Onore al Pastore o al gregge? Il Pastore ha permesso che Israele si disperdesse nella Diaspora, mettendone in pericolo la sopravvivenza, ma consentendo così che potesse tornare alla propria terra forte di un’esperienza unica al mondo. Perché se anche gli altri popoli avessero soltanto sentito l’odore della Diaspora, la storia dell’uomo sarebbe stata diversa.
Haim Hazaz, scrittore e romanziere (Ucraina 1798 – Gerusalemme 1973) scrivein Havit ‘akhurà in uno stile meraviglioso pieno di paradossale ironia e di bellezza, il seguente discorso della protagonista Morushka: “Le nazioni hanno preso da Israele ogni qualità positiva, eccetto quello della Diaspora: non solo una lunga storia di declino e di cadute, ma di eroismo, non solo di degrado e disgrazia, ma di gloria e di merito, non solo di umiliazioni e schiavitù, ma di libertà grande e tremenda, che non ha paralleli nella storia dell’umanità. L’Esilio è una esperienza che ha la stessa importanza della Rivelazione del Sinai e dell’Insediamento nella Terra promessa…, senza questa esperienza Israele sarebbe come tutte le altre nazioni, come ogni altro popolo con il suo territorio e governo, chiuso nei suoi quattro cubiti della vita quotidiana … Ecco di cosa hanno bisogno le altre nazioni: dell’Esilio, né di rivoluzioni, internazionalismi o Società delle nazioni, ma di un esilio che li purifichi e insegni loro la conoscenza per poter vedere e capire cos’è il mondo, cos’è l’uomo, cos’è la vita l’uomo, cos’è l’amore delle creature, cosa sono è la verità, la giustizia, la rettitudine e il significato della vita…. Non c’è speranza per loro se non scenderanno nell’esilio… e si trascineranno da un esilio all’altro”.

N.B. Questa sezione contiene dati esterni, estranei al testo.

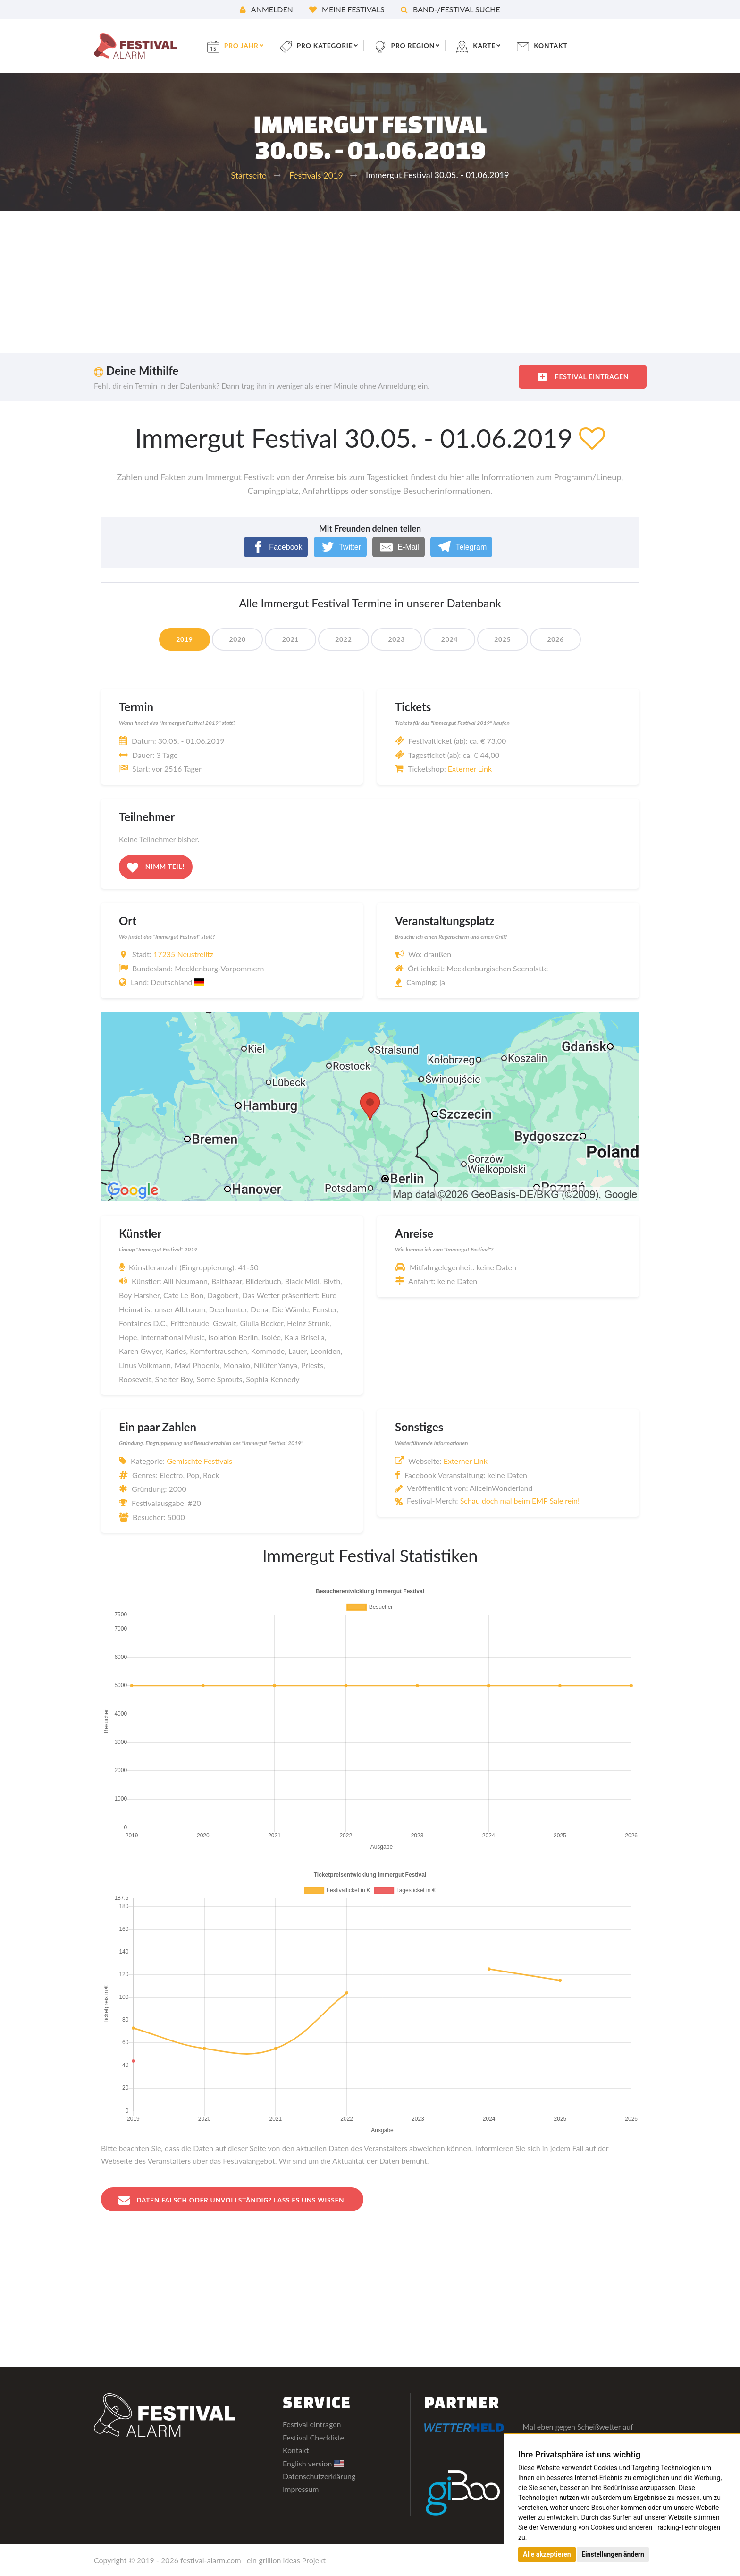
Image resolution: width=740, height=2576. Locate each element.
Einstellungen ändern (612, 2554)
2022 (343, 639)
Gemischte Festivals (199, 1460)
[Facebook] (276, 547)
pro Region (415, 46)
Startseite (248, 175)
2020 (236, 639)
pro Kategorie (326, 46)
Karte (487, 46)
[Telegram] (461, 547)
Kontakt (554, 46)
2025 (504, 639)
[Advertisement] (370, 282)
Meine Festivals (347, 9)
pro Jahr (242, 46)
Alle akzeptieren (547, 2554)
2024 (450, 639)
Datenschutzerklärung (319, 2476)
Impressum (301, 2488)
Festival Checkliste (313, 2437)
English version (313, 2462)
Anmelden (266, 9)
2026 (557, 639)
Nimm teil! (156, 867)
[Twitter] (340, 547)
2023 (396, 639)
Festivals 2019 (316, 175)
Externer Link (470, 768)
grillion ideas (279, 2559)
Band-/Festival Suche (450, 9)
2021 (289, 639)
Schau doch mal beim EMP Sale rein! (520, 1500)
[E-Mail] (398, 547)
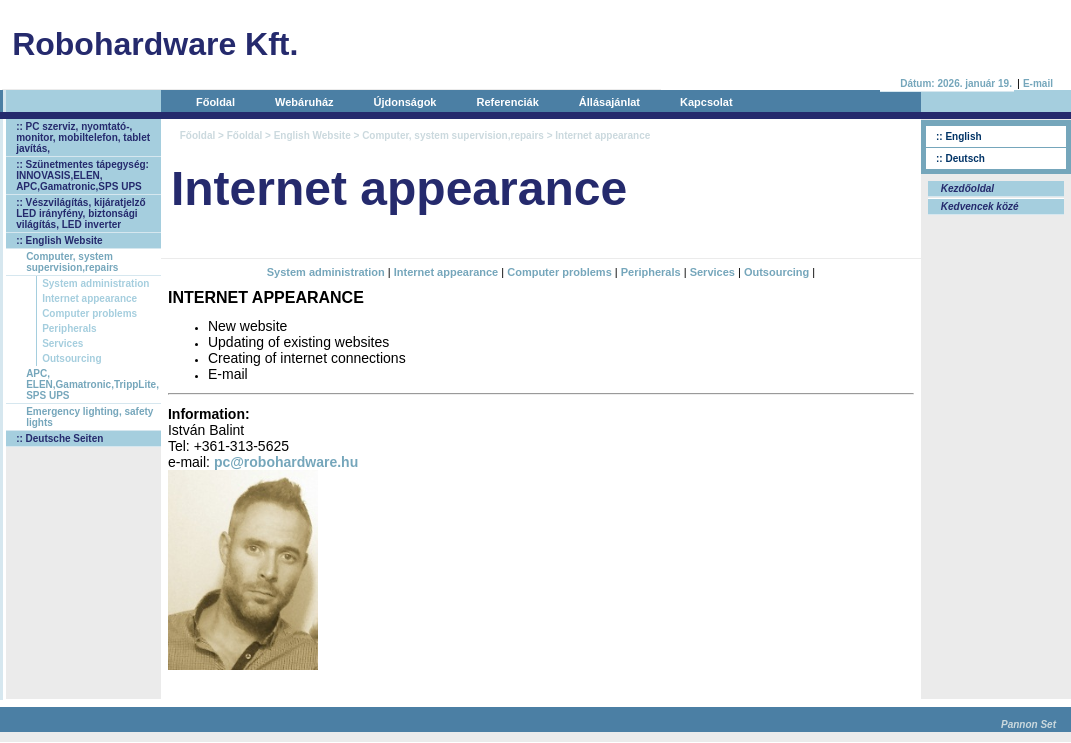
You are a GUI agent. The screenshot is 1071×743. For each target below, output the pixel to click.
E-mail (1038, 83)
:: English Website (59, 240)
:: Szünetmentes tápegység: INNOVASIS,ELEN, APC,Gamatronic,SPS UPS (82, 175)
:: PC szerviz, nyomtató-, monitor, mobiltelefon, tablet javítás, (83, 137)
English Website (312, 135)
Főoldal (215, 102)
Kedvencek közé (978, 206)
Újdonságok (405, 102)
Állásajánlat (609, 102)
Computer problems (89, 313)
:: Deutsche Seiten (59, 438)
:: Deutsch (960, 158)
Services (62, 343)
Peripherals (69, 328)
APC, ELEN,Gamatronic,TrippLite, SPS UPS (92, 384)
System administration (95, 283)
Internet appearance (89, 298)
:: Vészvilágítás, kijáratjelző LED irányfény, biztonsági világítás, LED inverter (81, 213)
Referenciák (507, 102)
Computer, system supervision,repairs (72, 262)
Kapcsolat (706, 102)
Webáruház (304, 102)
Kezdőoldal (966, 188)
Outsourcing (71, 358)
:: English (959, 136)
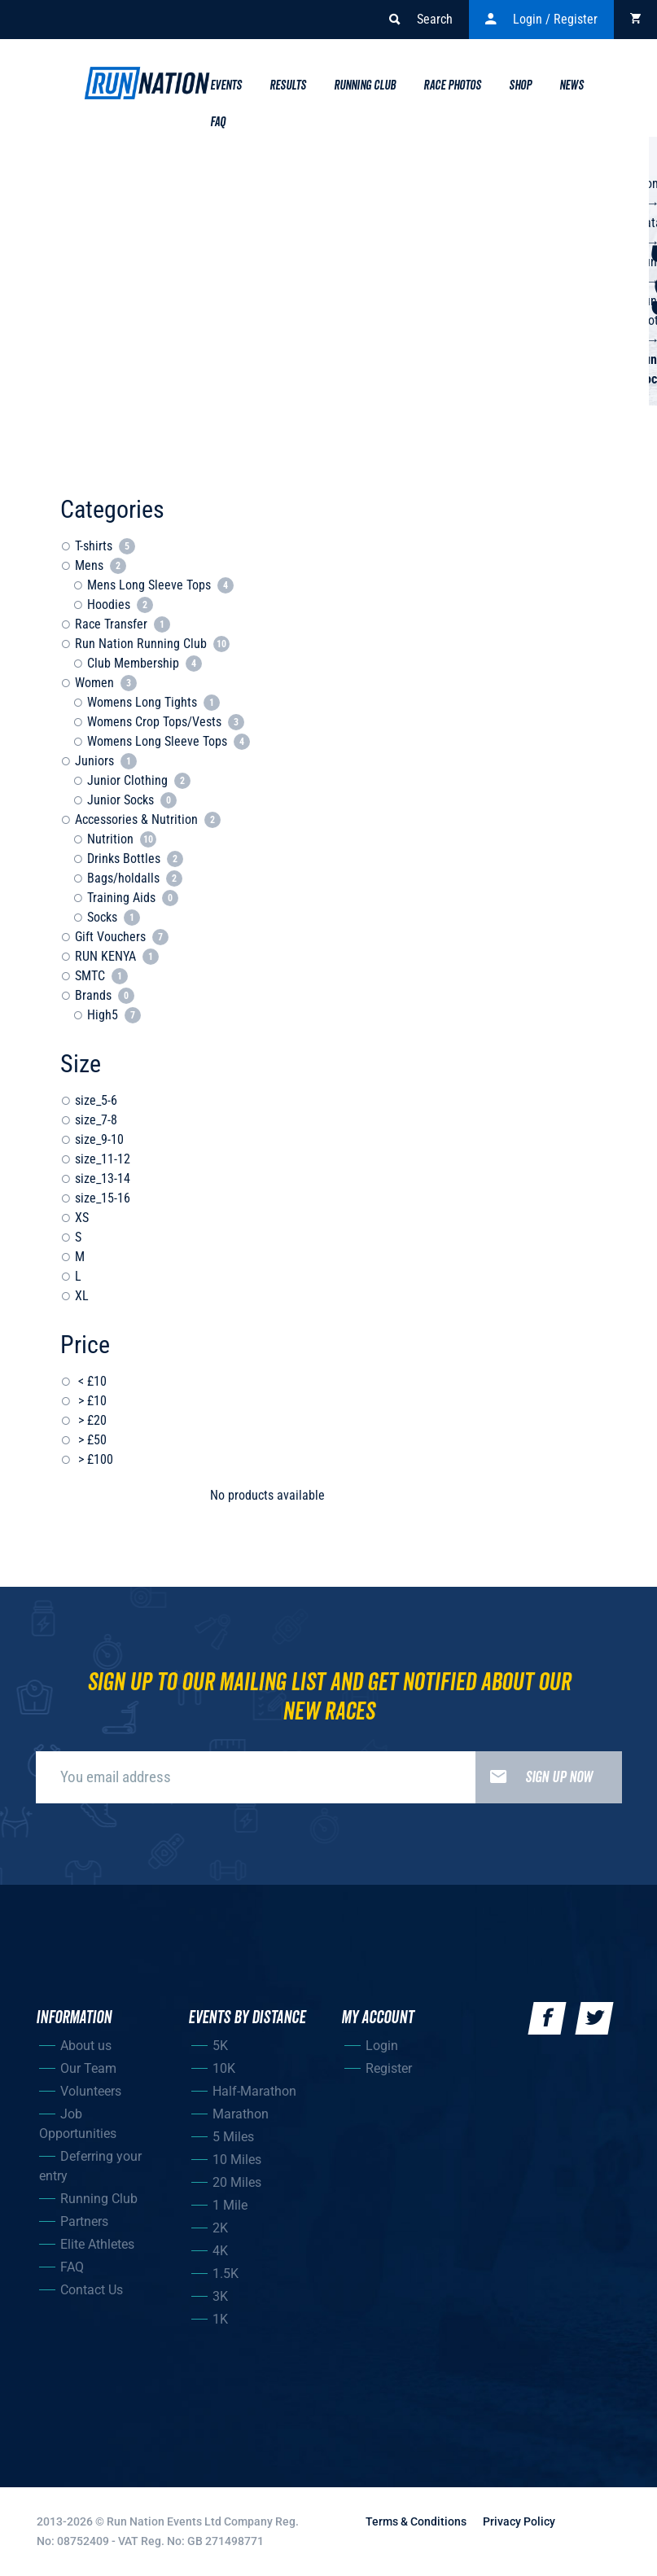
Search (421, 19)
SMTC (101, 976)
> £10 (91, 1400)
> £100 (94, 1459)
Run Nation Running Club (152, 643)
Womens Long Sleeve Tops (168, 741)
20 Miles (236, 2182)
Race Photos (452, 85)
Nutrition (121, 839)
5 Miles (233, 2136)
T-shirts (105, 546)
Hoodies (120, 604)
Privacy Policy (519, 2521)
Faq (218, 122)
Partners (84, 2221)
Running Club (365, 85)
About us (86, 2045)
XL (82, 1295)
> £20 (91, 1420)
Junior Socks (132, 800)
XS (82, 1217)
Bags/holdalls (134, 878)
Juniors (106, 761)
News (571, 85)
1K (220, 2319)
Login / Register (541, 19)
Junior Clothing (139, 780)
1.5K (225, 2273)
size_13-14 (102, 1178)
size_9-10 (99, 1139)
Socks (113, 917)
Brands (104, 995)
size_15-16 (102, 1198)
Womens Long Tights (153, 702)
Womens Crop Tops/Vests (165, 721)
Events (226, 85)
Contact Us (91, 2290)
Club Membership (144, 663)
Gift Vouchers (122, 936)
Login (382, 2045)
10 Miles (236, 2159)
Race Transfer (122, 624)
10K (223, 2068)
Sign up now (534, 1777)
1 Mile (229, 2205)
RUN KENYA (117, 956)
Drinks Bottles (135, 858)
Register (389, 2068)
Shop (520, 85)
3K (220, 2296)
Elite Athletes (97, 2244)
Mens (100, 565)
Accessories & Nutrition (148, 819)
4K (220, 2250)
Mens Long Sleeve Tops (160, 585)
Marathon (240, 2114)
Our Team (88, 2068)
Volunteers (90, 2091)
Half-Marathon (254, 2091)
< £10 (91, 1381)
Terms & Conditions (416, 2521)
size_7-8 (96, 1120)
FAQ (72, 2267)
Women (106, 682)
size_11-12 (102, 1159)
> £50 (91, 1440)
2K (220, 2228)
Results (287, 85)
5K (220, 2045)
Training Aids (132, 897)
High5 (114, 1015)
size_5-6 (96, 1100)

Come scrive Haim Hazaz: non ci sarà salvezza per i gentili finché anche loro non assaporeranno i drammi dell’esilio e non scenderanno nella loro Diaspora. Il 10 Tevet è quindi un giorno offerto al Mondo per iniziare la riflessione e capire come superare i contrasti, un’opportunità da non perdere specialmente per le Comunità e per Israele: una riflessione che deve iniziare dentro ognuno di noi e deve poi sfociare in una Teshuvà collettiva.